Você deve estar se perguntando, “mas Mariana, vender produtos e serviços que defendam o body positive também não movimenta o consumo?”. Sim, afinal, marketing é satisfazer as necessidades e desejos de todos os parceiros de uma organização, e este evolui, conforme o Zeitgeist (espírito da época, espírito do tempo).
Cada vez mais, a Geração Z cobra das empresas uma postura mais consciente, perante a sociedade, bem como há uma pressão do mercado financeiro às corporações se enquadrarem nas políticas de ESG (Governança Ambiental, Social e Corporativa, traduzido do inglês).
De acordo com Mont (2004), historicamente, o ato de consumir sempre esteve associado à sobrevivência humana, por meio da satisfação de demandas alimentares, de moradia, proteção e de consumo, uma vez que um indivíduo não é capaz de produzir tudo aquilo do que precisa para sua sobrevivência.

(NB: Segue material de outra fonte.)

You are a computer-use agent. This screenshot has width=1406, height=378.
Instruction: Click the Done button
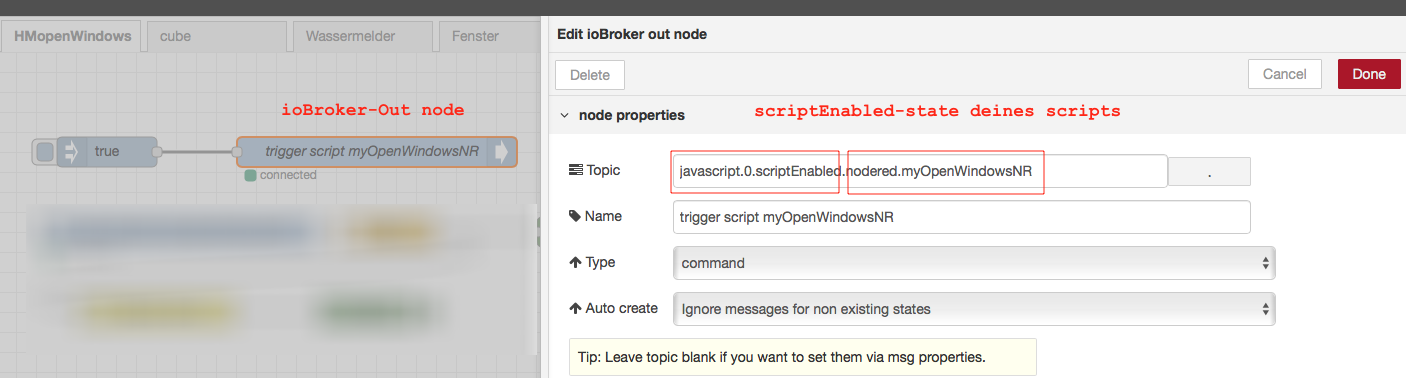click(1369, 74)
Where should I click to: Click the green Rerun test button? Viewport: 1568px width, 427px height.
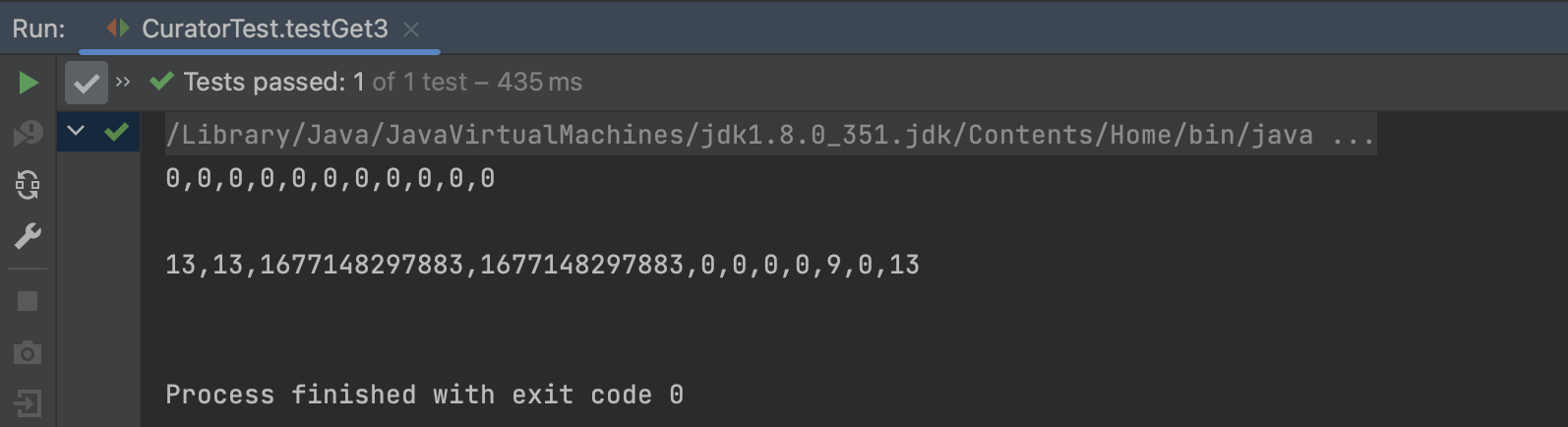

Portanto, cabe aos consumidores comprarem de empresas que adotem a prática do Capitalismo Consciente.
Logo, surge um movimento global denominado Capitalismo Consciente (CC), que se refere à crescente conscientização das empresas e dos líderes sobre o potencial de comércio para fazer muito mais do que ganhar dinheiro, onde a corporação encontra-se ciente do seu propósito como uma organização, enxergando a interconexão de todos os stakeholders (parceiros de negócio) e se esforçando para criar locais de trabalho infundidos com dignidade, significado e alegria (SISODIA; HENRY; ECKSCMIDT, 2018).
Os pilares do CC são: propósito evolutivo, além do lucro, criação de valor para todos os stakeholders com a integração de seus interesses, liderança servidora e cultura responsável (SISODIA; HENRY; ECKSCMIDT, 2018).
Portanto, eu prefiro comprar de empresas que me estimulem a assumir e realçar a minha beleza natural, ao invés de comprar um produto ou serviço que me force a ser quem eu não sou, ou me incentivar a me enquadrar num padrão de beleza inatingível, afinal, queremos consumir cada vez mais de empresas que contratem diversidade em seus cargos gerenciais e estratégicos, que vendam produtos e serviços que incentivem mulheres a serem livres para exercerem o que elas quiserem, deixando de objetificarem seus corpos para agradar o que a circula, passando a olhar para o que mais importa: o que está dentro, seu amor próprio.
Como diria Liniker, em sua música “Lili” (uma das que mais escutei nesse ano, por sinal): “com a sua intuição, ela cruza sua alma, pulando na água, olhando para o mundo, Lili vai, Lili vai, Lili vai sonhando, Lili vai, Lili vai, Lili vai voando, (…) quando você tomar conta do seu coração, quando você amar a sua alma, talvez você pode encontrar Lili, ela não precisa se esconder nunca mais, ela apenas quer viver”. A cantora, em sua composição, refere-se a Lili como sua “verdadeira eu”.
Por um mundo que as mulheres encontrem suas Lilis, tomem posse de sua aparência e, como diria os Novos Baianos, “joguem seus corpos no mundo”. Mais auto amor a todos nós.